But in interviews, other AR-15 owners said they swear by the guns. They called the rifle a lightweight, easy-to-fire symbol of their Second Amendment rights and said they would never give up what they called a misunderstood weapon. In fact, one group, the AR-15 Gun Owners of America, said it had gained 10,000 new fans on its Facebook page since the shooting in Parkland.

Here are the perspectives from some of those AR-15 owners.

‘No Way an Assault Rifle’

Garcia said he bought his AR-15 about a year ago and keeps it locked in a case inside his home in Rancho Cucamonga, in San Bernardino County, California. He said that he had a concealed-weapons permit and that he went out with a handgun at all times.

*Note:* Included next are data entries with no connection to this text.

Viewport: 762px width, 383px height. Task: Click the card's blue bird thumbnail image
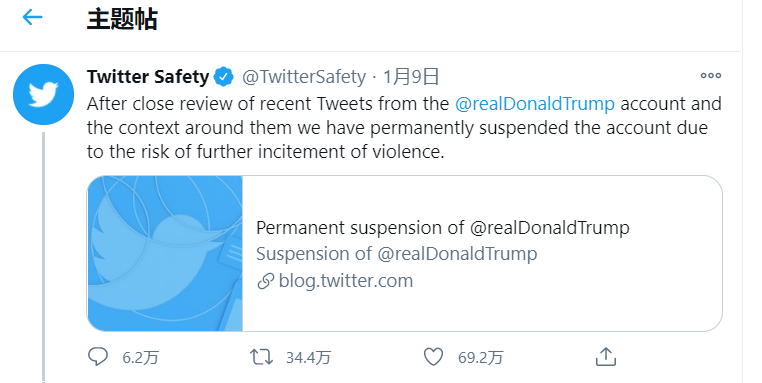point(165,254)
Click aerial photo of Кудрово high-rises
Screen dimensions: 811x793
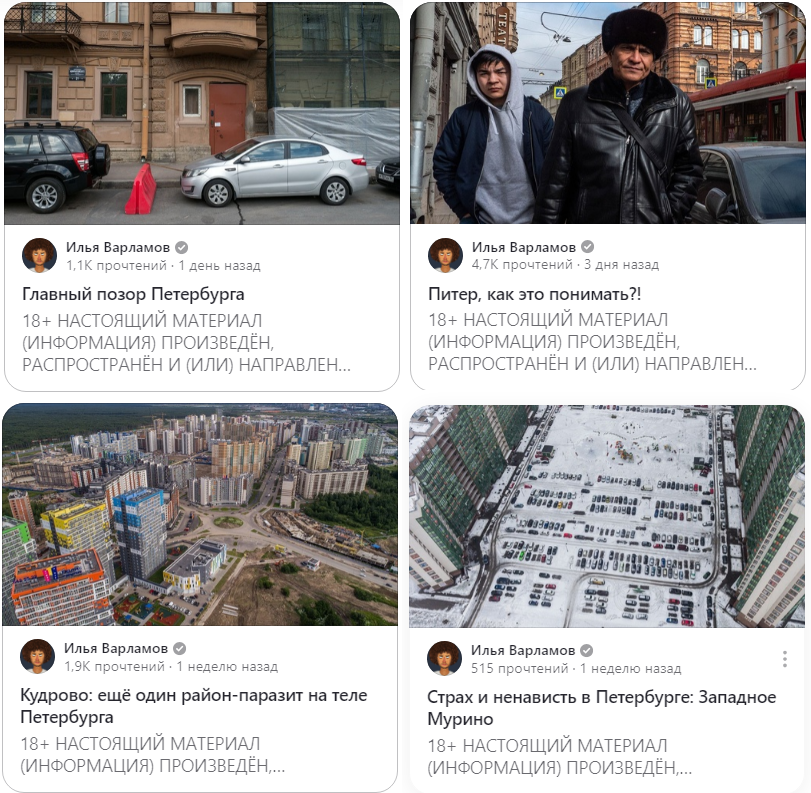pyautogui.click(x=200, y=515)
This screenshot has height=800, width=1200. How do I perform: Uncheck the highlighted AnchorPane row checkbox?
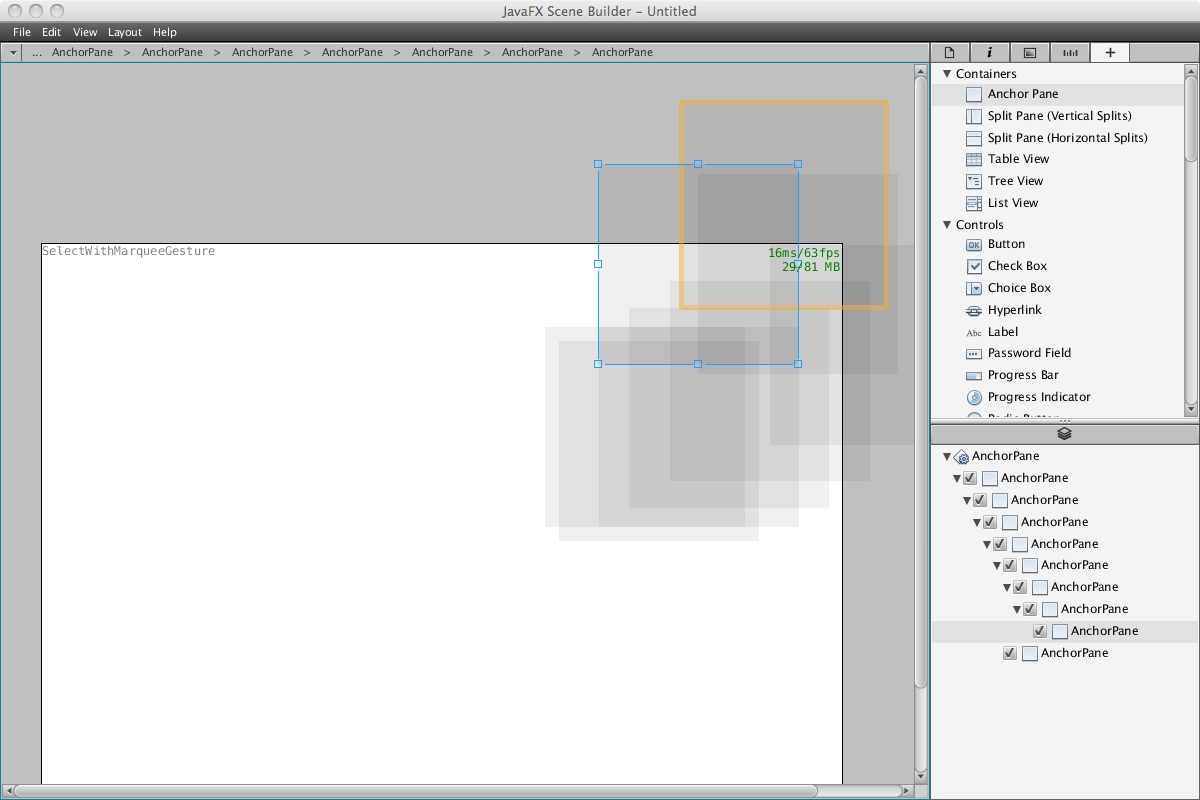1040,631
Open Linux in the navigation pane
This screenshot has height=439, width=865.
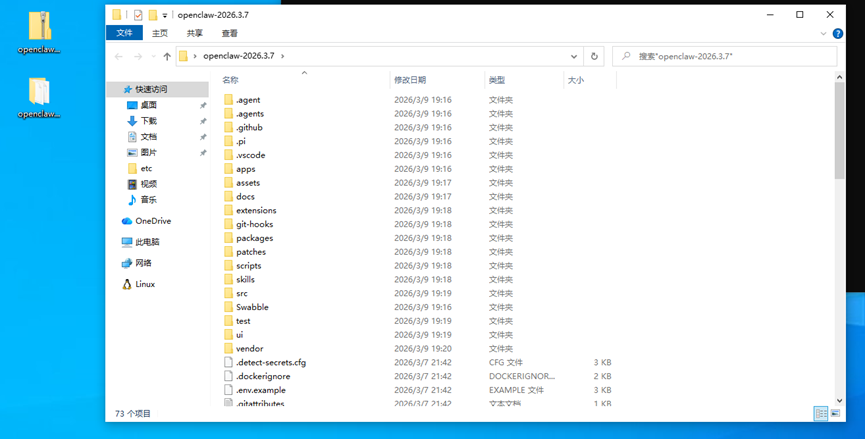pyautogui.click(x=145, y=284)
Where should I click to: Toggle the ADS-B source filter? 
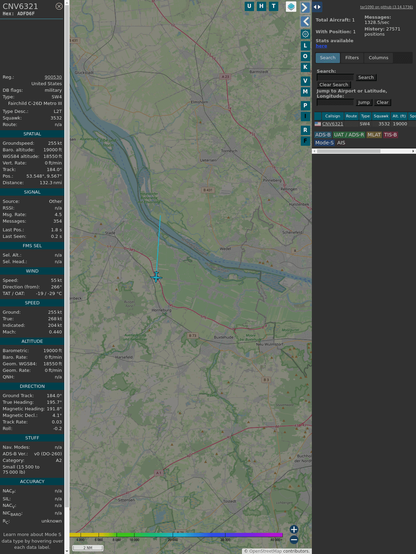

“As we speak, I am armed,” he said.

He takes his AR-15 target-shooting and, like many other owners, said he liked how easily he could swap in components such as scopes. At the shooting range, he said, other gun owners often approach him and ask how he personalized the rifle to his liking.

Garcia, whose father served in the military, said he embraced the military roots of the AR-15. The Pentagon’s version of the rifle, named the M16 and capable of automatic or burst fire, was first distributed to U.S. troops in Vietnam, and versions of the gun that do not fire automatically became enormously popular for civilian use. AR-15s were targeted under the Assault Weapons Ban from 1994 to 2004 but today are legal. Garcia said that his was made by Smith & Wesson and that he bought it for about $800.

Garcia said the weapon had been demonized and misrepresented.

“This rifle is in no way an assault rifle,” he said. “An inanimate object is not committing these crimes.”

‘We’re Not Monsters’

Shyanne Roberts was 9 when she built her first AR-15-style rifle. Now 13 and a competitive shooter in South Carolina, she regularly uses AR-15s at shooting competitions, along with shotguns and pistols. Her rifle is black with purple marbling; purple is one of her favorite colors. Her name is engraved on the scope mount, so everyone knows it is hers.

“I like shooting them because it’s just another gun to master,” she said.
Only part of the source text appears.